Pero, aunque no estaba acostumbrado a darle vueltas a las cosas, debía reconocer que tenía dudas sobre si habría querido casarse con otra mujer en la misma situación. Tal vez porque ninguna de las chicas con las que había salido lo atraía como Paula. Tal vez porque su relación se había roto abruptamente.


Pero no ganaba nada pensando en ello.


—Me atacas por querer casarme contigo, pero no te has parado a pensar que sería beneficioso para el niño tener un padre y una madre. Yo vengo de una familia muy convencional y tú también. No sé por qué crees que ser madre soltera es lo mejor.


—No he dicho que fuera lo mejor. Estás poniendo palabras en mi boca.


—Estoy poniendo ideas sensatas en tu cabeza.


—No digas tonterías —replicó Paula


Pero empezó a pensar cómo habría sido crecer sin tener a su padre y a su madre... No, se dijo a sí misma, Pedro estaba intentando hacer que se sintiera egoísta. Egoísta por no querer casarse con un hombre que ni la quería ni la respetaba. Pedro aceptaba que el sexo estaba bien y tal vez lo veía como una especie de extra. Y si no estuviera enamorada de él, tal vez también ella pensaría lo mismo. Pero estaba enamorada y aceptar un matrimonio de conveniencia sería como echar sal sobre una herida abierta.

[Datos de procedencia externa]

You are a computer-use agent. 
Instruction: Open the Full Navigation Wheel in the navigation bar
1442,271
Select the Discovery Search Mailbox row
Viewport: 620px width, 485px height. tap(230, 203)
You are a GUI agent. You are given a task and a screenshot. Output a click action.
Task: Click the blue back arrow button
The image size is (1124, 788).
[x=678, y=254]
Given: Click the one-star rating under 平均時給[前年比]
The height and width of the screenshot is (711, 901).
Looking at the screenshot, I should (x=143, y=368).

‐No es sensato hipotecar tu vida por algo tan convencional. Dos personas que no son felices no pueden educar a un niño. Sí, un padre y una madre es la situación ideal, pero sólo si son felices.


‐Pues hace unos minutos éramos muy felices —le recordó Pedro—. Y si me das la oportunidad, podríamos volver a serlo...

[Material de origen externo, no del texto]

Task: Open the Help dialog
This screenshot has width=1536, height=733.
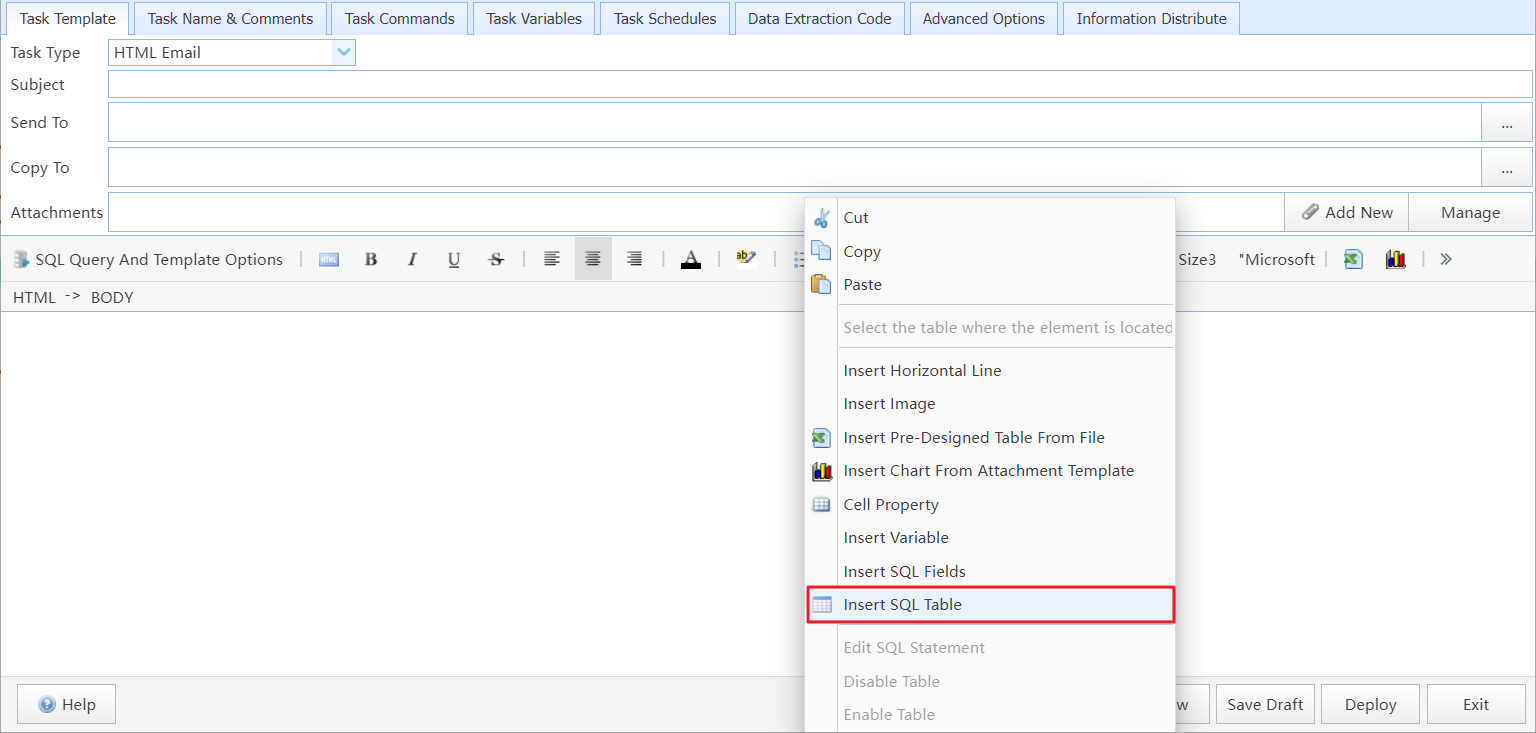Action: 66,704
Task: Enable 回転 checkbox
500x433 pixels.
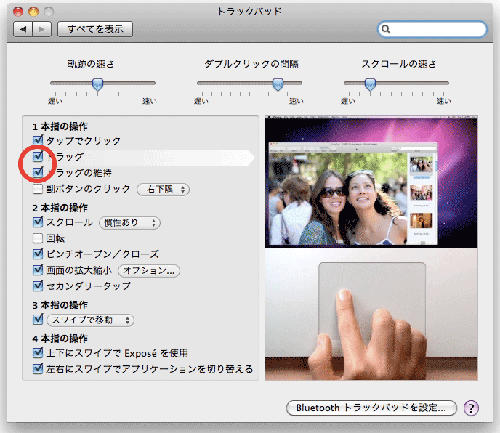Action: coord(38,238)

‐¡No vamos a hacerlo otra vez! Ha sido un momento de locura.


—Tuvimos muchos de ésos cuando estábamos en Barbados. Pero todo tiene su precio.

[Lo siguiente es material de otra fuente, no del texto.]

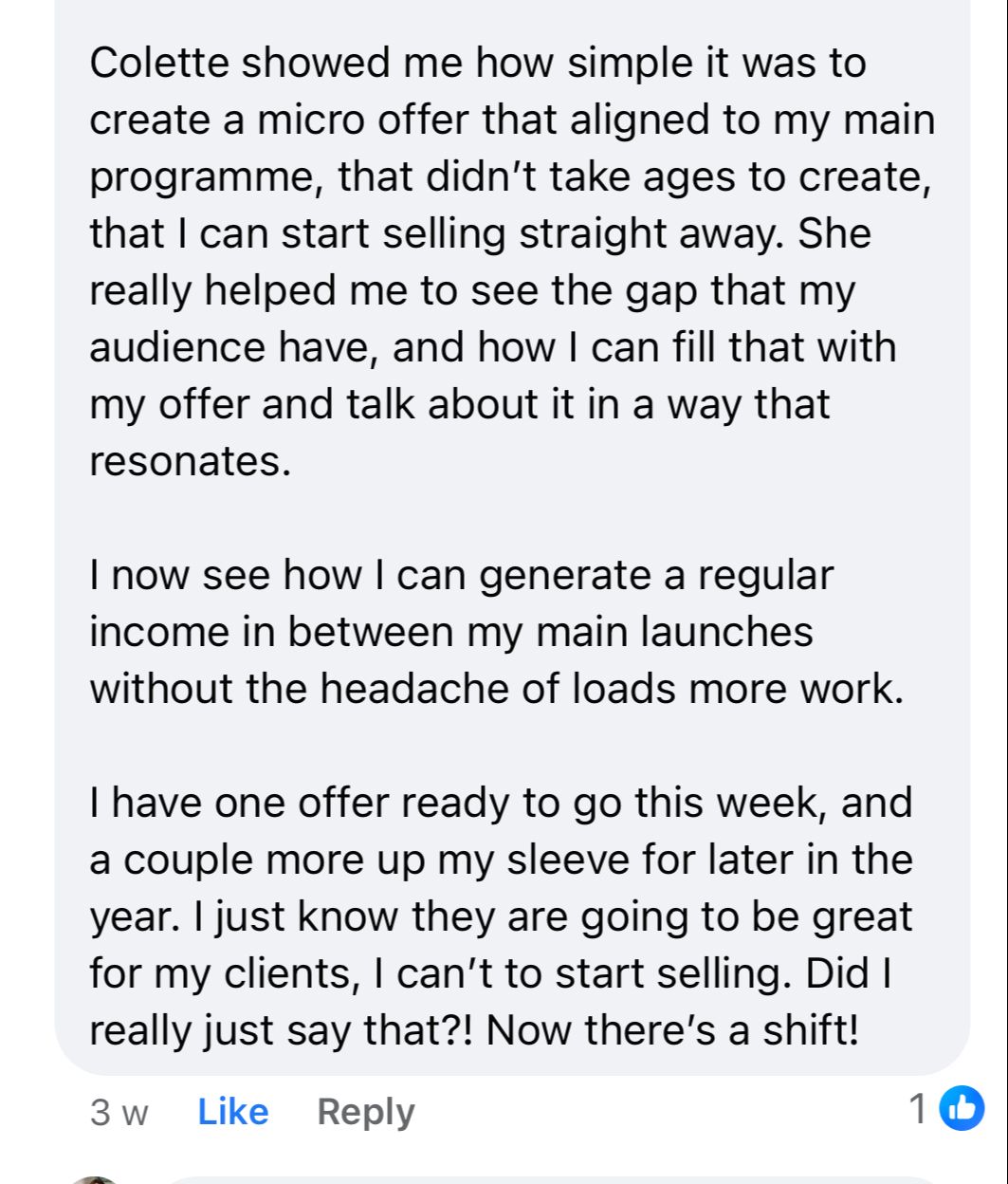The image size is (1008, 1184).
Task: Click the word resonates in the comment
Action: 190,462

—Mira, estoy dispuesta a que seamos amigos —dijo Paula entonces, intentando disimular una mueca. Decirle que podían ser amigos cuando estaba en la cama con él, después de haber hecho el amor... casi le daban ganas de soltar una carcajada histérica—. Estoy dispuesta a dejar que... en fin, que formes parte de la vida del niño para acallar tu conciencia.


Pedro no estaba de acuerdo. Tenían un problema y él había encontrado la manera de solucionarlo, de modo que no entendía por qué estaba siendo tan obstinada. ¿Y qué era eso de ser amigos? Que Paula se sintiera tan atraída por él como él por ella dejaba claro que eso era imposible.


—Pero no deberíamos negarnos a nosotros mismos la posibilidad de encontrar a otra persona y ser felices —estaba diciendo en ese momento.


—¿Qué significa eso?


—Que podría haber otra persona para mí, un hombre que quisiera casarse conmigo porque me quiere, no por su sentido del deber.


Pedro tuvo que hacer un esfuerzo para no saltar de la cama. Pensar en ella con otro hombre le resultaba intolerable.


—¿Qué clase de hombre? ¿Alguien de aquí?


—No lo sé.


Conocía a muchos chicos del pueblo, pero sabía que todos saldrían corriendo ante la idea de casarse con una mujer que esperaba un hijo de otro hombre. Era un pensamiento deprimente, pero más deprimente aún era saber que ella no miraría a ningún hombre teniendo a Pedro en el corazón.


—Sólo un santo querría salir con una mujer embarazada de otro hombre —dijo Pedro—. Especialmente otro hombre que no tiene intención de dejarle el campo libre.